Insight Year-End Tax Law Changes Require Special Attention
By Richard G. Smith,
As part of the Consolidated Appropriations Act of 2020, Congress passed and the President has signed legislation that contains budget appropriations and avoids a government shutdown. And, typical of year-end legislation, this bill includes a number of tax provisions that could eventually affect many taxpayers.
Among the most significant of the tax law amendments were those related to retirement plans. This part of the bill is referred to as the “Setting Every Community Up for Retirement Enhancement (SECURE) Act of 2019.” The Act changes the minimum age for requiring distributions from Individual Retirement Accounts from 70 ½ to 72. Thus, taxpayers will be able to hold retirement account balances a little longer for continued growth. However,this taxpayer-friendly provision was offset by a tightening of the rules for distribution of IRA balances upon the owner’s death. Previous law generally allowed those balances to be distributed based on the beneficiary’s lifespan. These “stretch IRAs” have become an important part of many estate plans. The new law continues that policy for spouses. But for most others, it requires a payout within 10 years of the owner’s death. For minor children, the 10-year period is measured from the date of majority of the child. Many estate plans include provisions addressing these “stretch IRAs,” including the use of conduit or accumulation trusts. If your estate includes IRAs, you should be aware of how the new law affects them, and you should contact one of the estate planning attorneys on our team, or your own attorney, for more details.
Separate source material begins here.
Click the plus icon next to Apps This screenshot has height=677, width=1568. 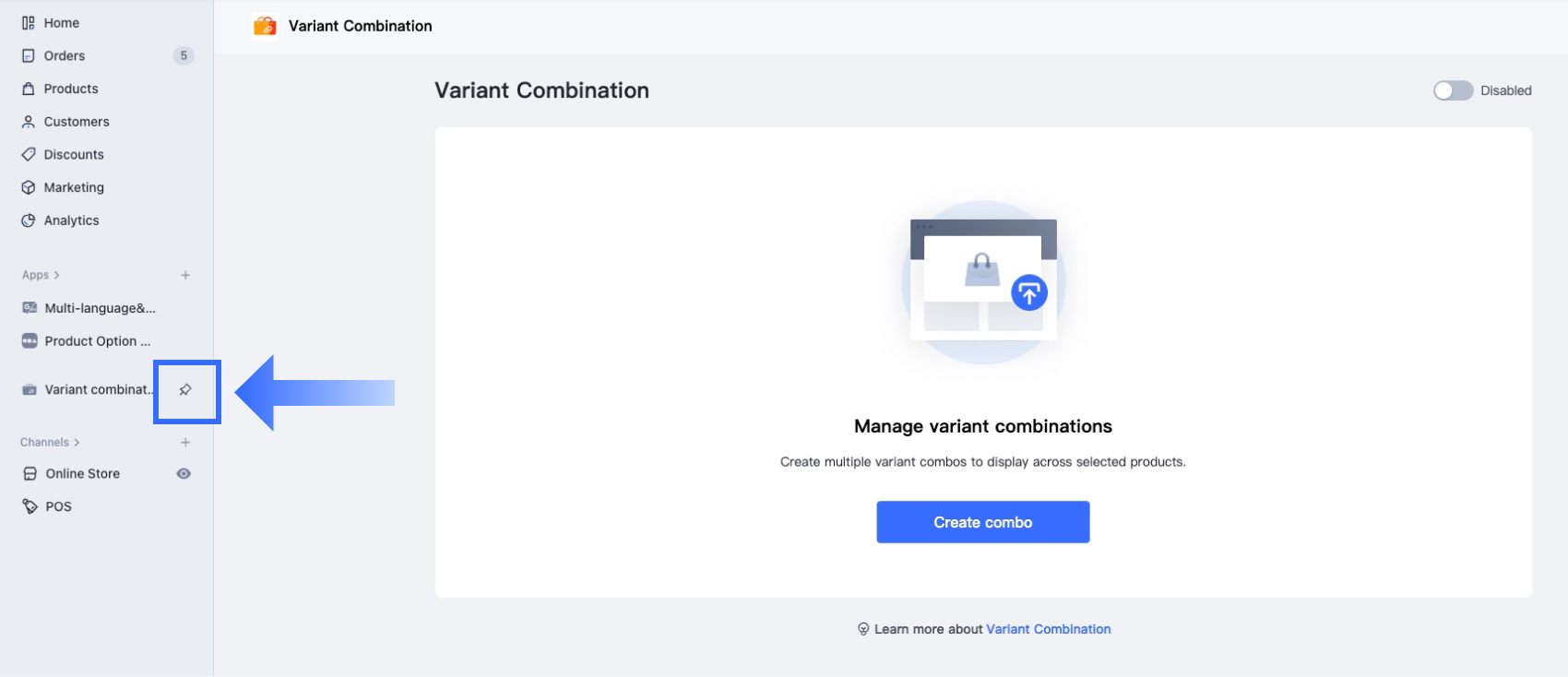[185, 275]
The SECURE Act also had other important provisions intended to increase the utilization of retirement plans by employees. For instance, the Act has a provision requiring 401(k) plans to offer participation to long-term, part-time employees. The Act has several provisions encouraging automatic enrollment for employees, and it has more flexible provisions allowing early distributions for birth and adoptions. Employers are encouraged to have their plans reviewed to ensure compliance with the new act.
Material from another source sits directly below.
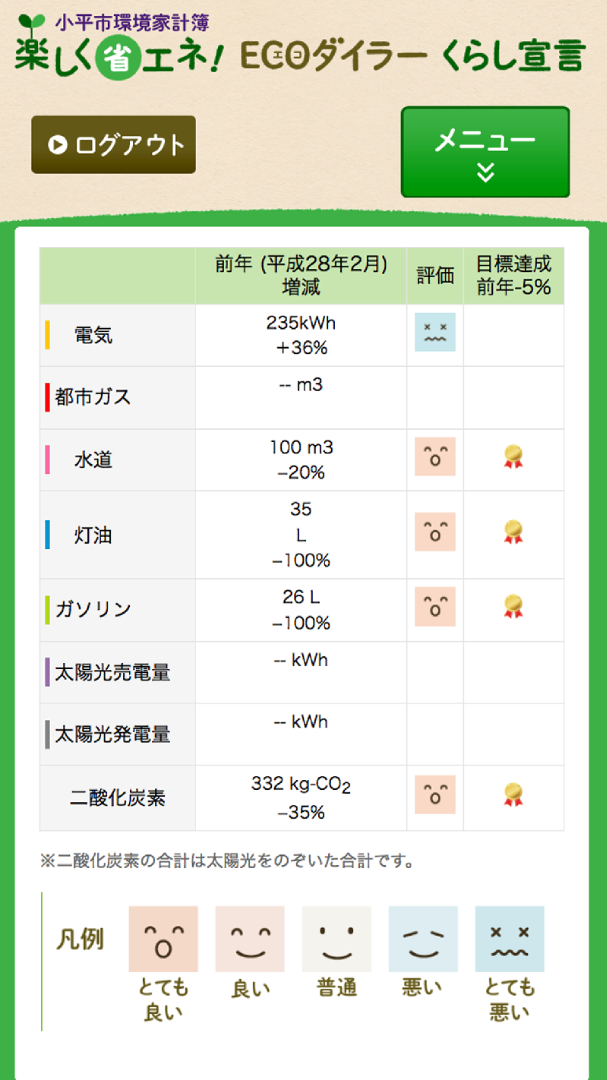
Task: Click the とても良い face in the legend
Action: point(163,938)
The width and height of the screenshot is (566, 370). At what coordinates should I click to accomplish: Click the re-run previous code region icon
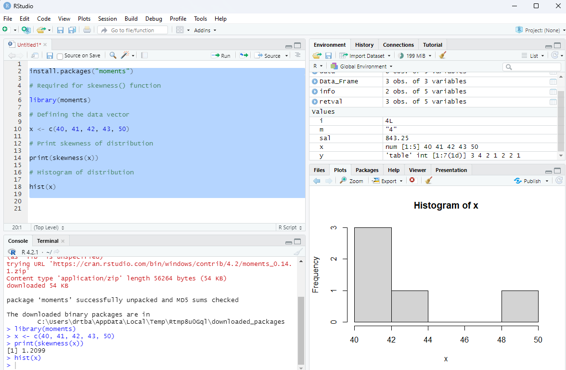[244, 55]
The Consolidated Appropriations Act of 2020 covers a number of other areas that will be of interest to specific sets of taxpayers. It renews or in some cases revives certain tax credits that were set to expire or had already expired, including some encouraging alternative energy production. It eliminates certain taxes imposed by the Affordable Care Act, including the excise tax on high-cost employer-sponsored plans, and the excise taxes on medical devices. It reduces the threshold for itemizing medical and dental expenses from 10% to 7.5% of Adjusted Gross Income. It changes the way in which children are taxed on unearned income (the “kiddie tax”). There are many other changes affecting specific types of taxpayers.
By comparison with the Tax Cuts and Jobs Act of 2017, these tax changes are very modest. But they will nonetheless affect many taxpayers. The changes in the retirement plan area are particularly important, and deserve careful study by taxpayers and their advisors.